WHAT YOU NEED TO DO: Express the material as a two-column CSV with the columns "request" and "response", one row per request: its text and its answer, each in a single quoted field with line breaks turned into spaces. Cover only the material from the line containing "Image resolution: width=193, height=418." through the line containing "Contáctenos (48, 33)".

RECORDS TO USE:

* START *

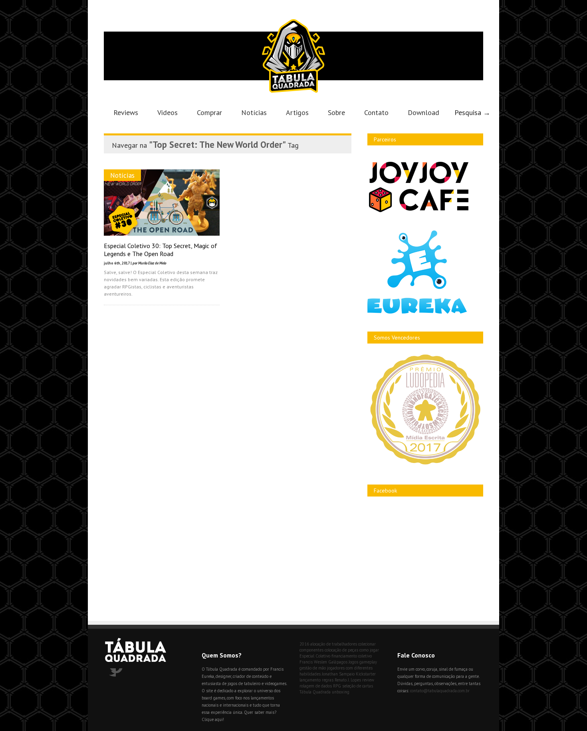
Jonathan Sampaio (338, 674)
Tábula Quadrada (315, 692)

* END *
* START *

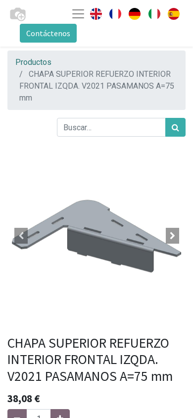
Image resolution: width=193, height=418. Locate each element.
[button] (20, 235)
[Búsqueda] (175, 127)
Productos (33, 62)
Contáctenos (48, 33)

* END *

CORRECT ANSWER:
request,response
"Image resolution: width=193, height=418. Locate each element. [button]","(20, 235)"
"[Búsqueda]","(175, 127)"
"Productos","(33, 62)"
"Contáctenos","(48, 33)"